Work to be completed:
Look below for the line that contains "You are a GUI", and write out exactly that line and all remaining lines of the listing, omitting pictures.

BEGIN

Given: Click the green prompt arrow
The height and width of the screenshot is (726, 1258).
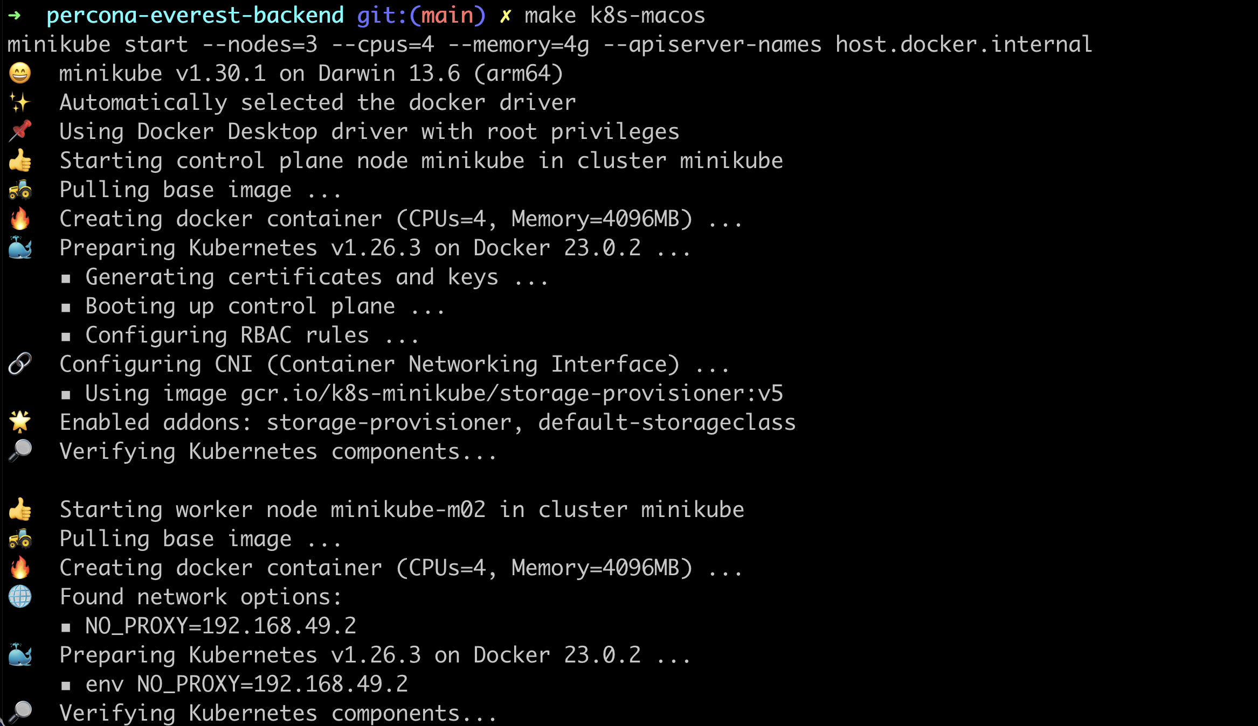Looking at the screenshot, I should [x=15, y=15].
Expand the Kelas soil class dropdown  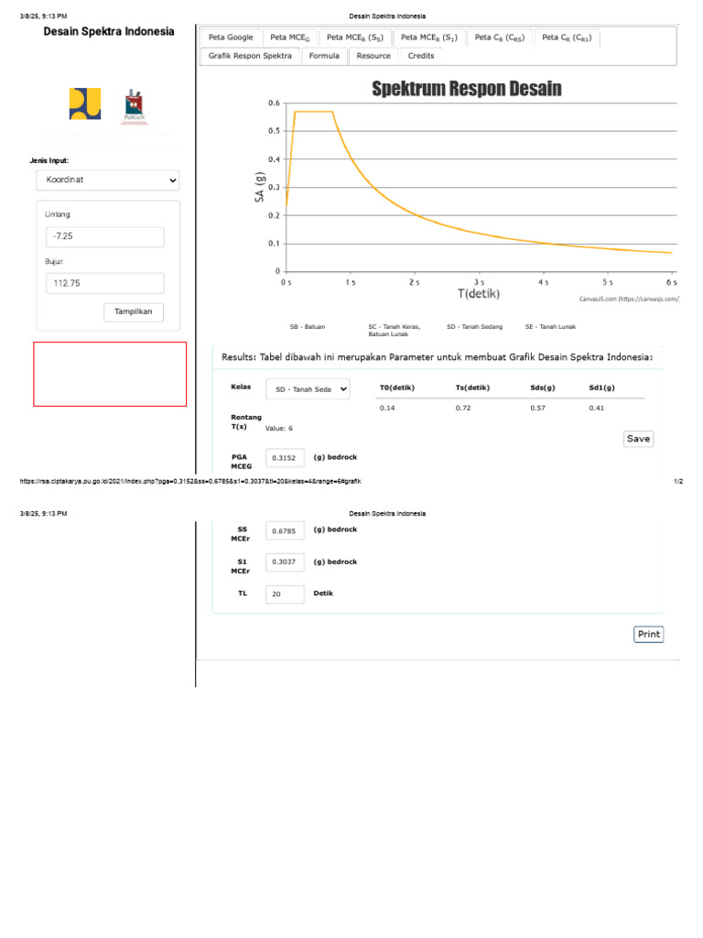pos(308,389)
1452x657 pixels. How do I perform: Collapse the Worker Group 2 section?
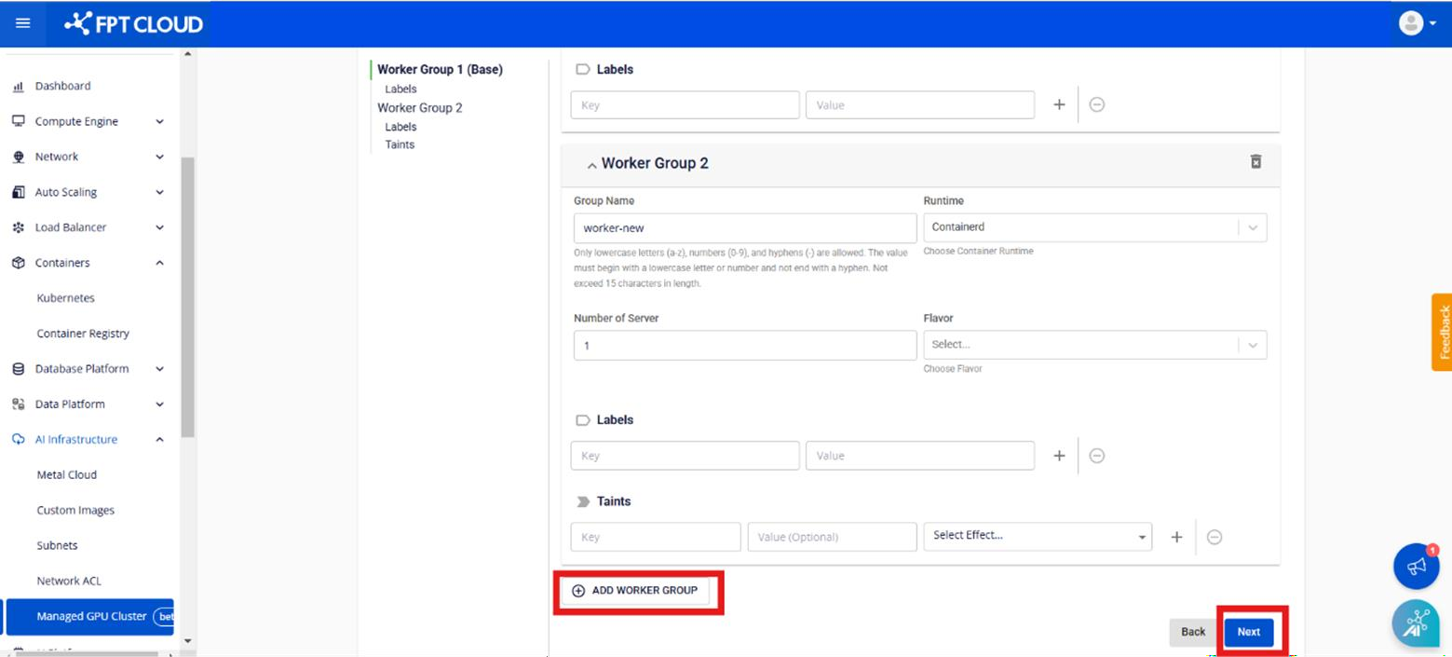pos(591,165)
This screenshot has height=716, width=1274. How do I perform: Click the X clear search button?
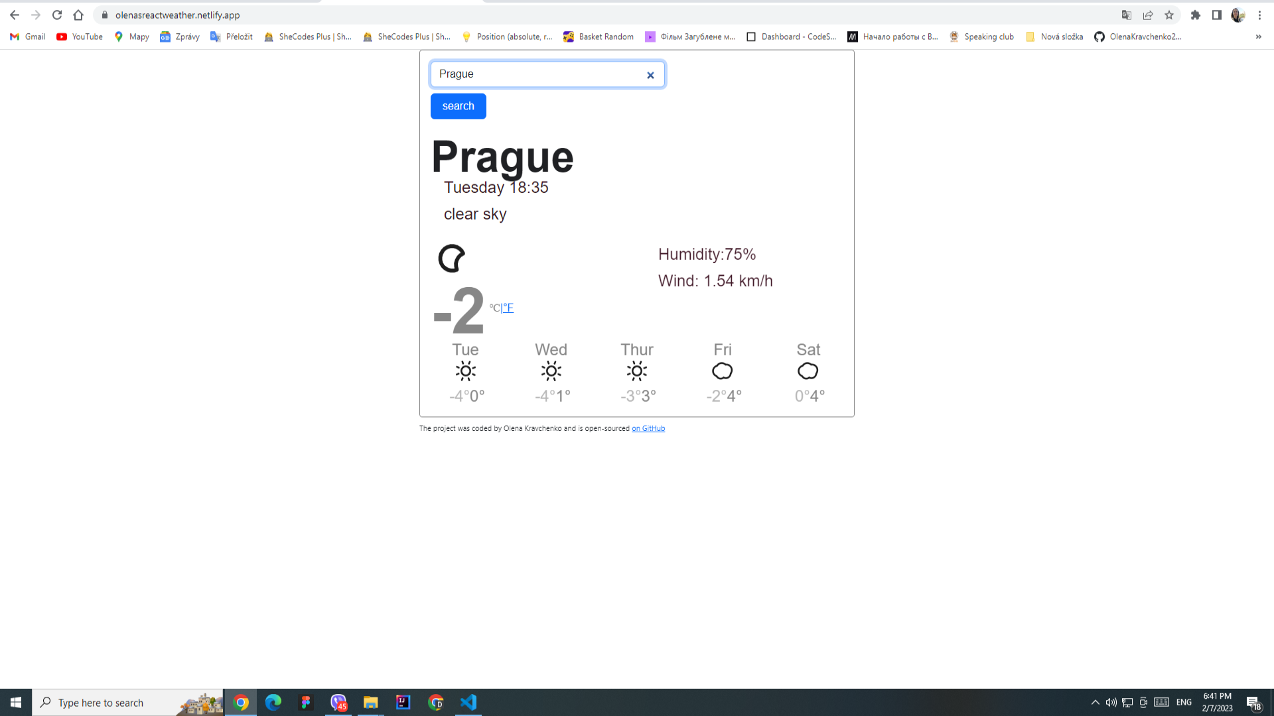[650, 74]
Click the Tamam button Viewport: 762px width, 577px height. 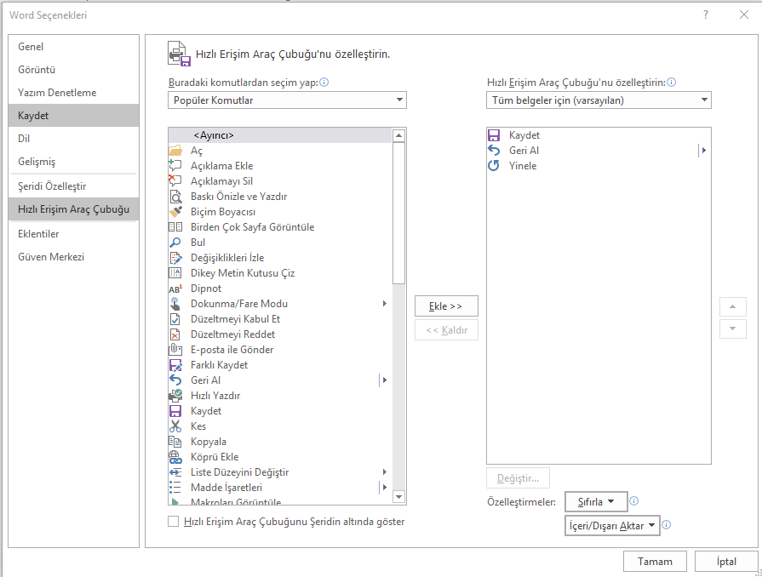[655, 562]
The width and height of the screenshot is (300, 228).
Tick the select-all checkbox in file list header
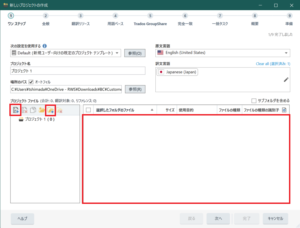click(88, 110)
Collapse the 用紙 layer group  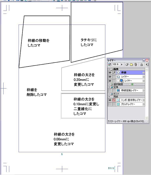coord(109,97)
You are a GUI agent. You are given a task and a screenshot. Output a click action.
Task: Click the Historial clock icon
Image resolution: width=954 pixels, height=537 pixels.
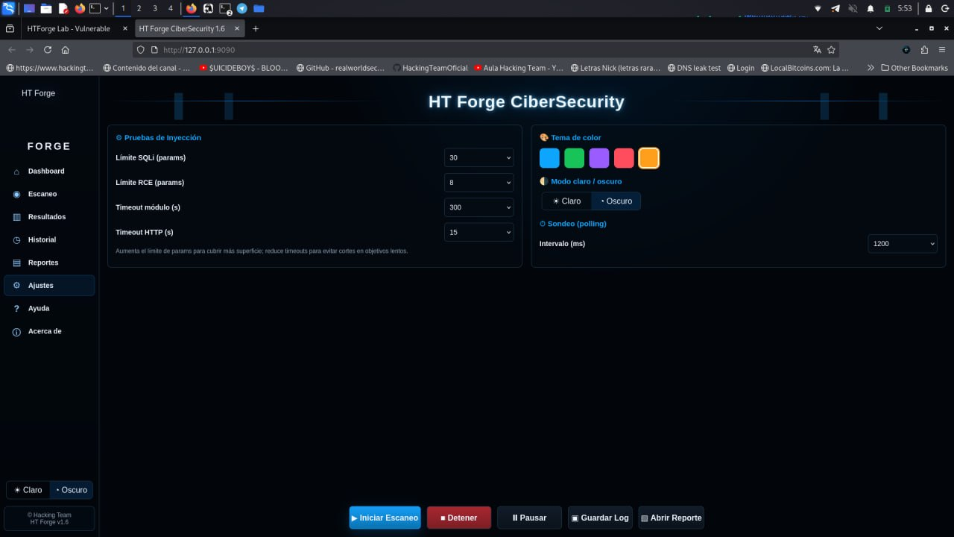(x=16, y=240)
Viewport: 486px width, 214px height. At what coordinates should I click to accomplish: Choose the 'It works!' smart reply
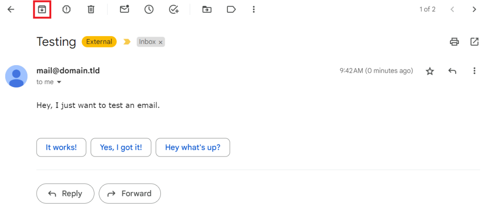tap(61, 147)
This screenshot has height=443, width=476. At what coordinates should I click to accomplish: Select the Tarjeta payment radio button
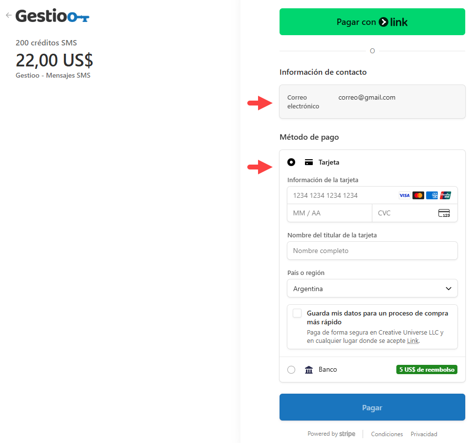click(291, 162)
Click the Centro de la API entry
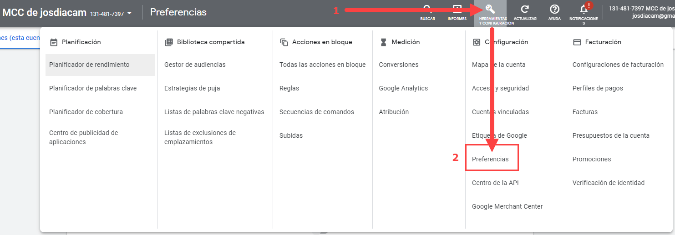The height and width of the screenshot is (235, 675). pos(495,183)
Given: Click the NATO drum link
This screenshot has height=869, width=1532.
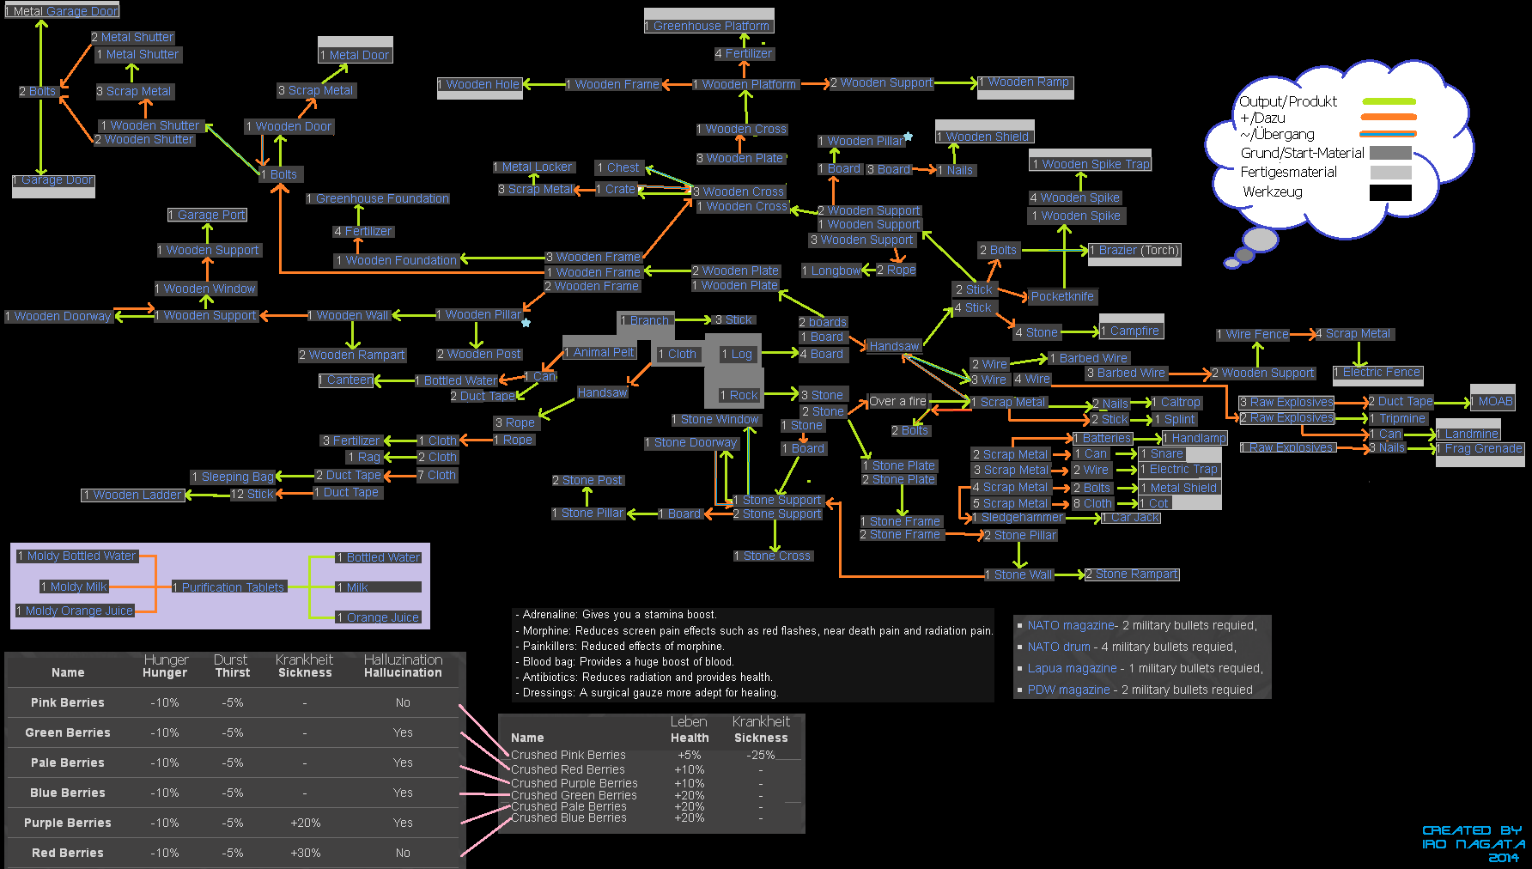Looking at the screenshot, I should pos(1058,647).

END

Written solution:
You are a GUI agent. You are given a task and a screenshot. Output a click action.
Task: Click the Historial clock icon
Image resolution: width=954 pixels, height=537 pixels.
(x=16, y=240)
Viewport: 486px width, 214px height. At what coordinates should I click to accomplish: Choose the 'It works!' smart reply
tap(61, 147)
This screenshot has height=443, width=476. At what coordinates should I click to accomplish: Select the Tarjeta payment radio button
click(291, 162)
Click the Centro de la API entry
The height and width of the screenshot is (235, 675). pos(495,183)
Given: Click the NATO drum link
This screenshot has height=869, width=1532.
Looking at the screenshot, I should pos(1058,647).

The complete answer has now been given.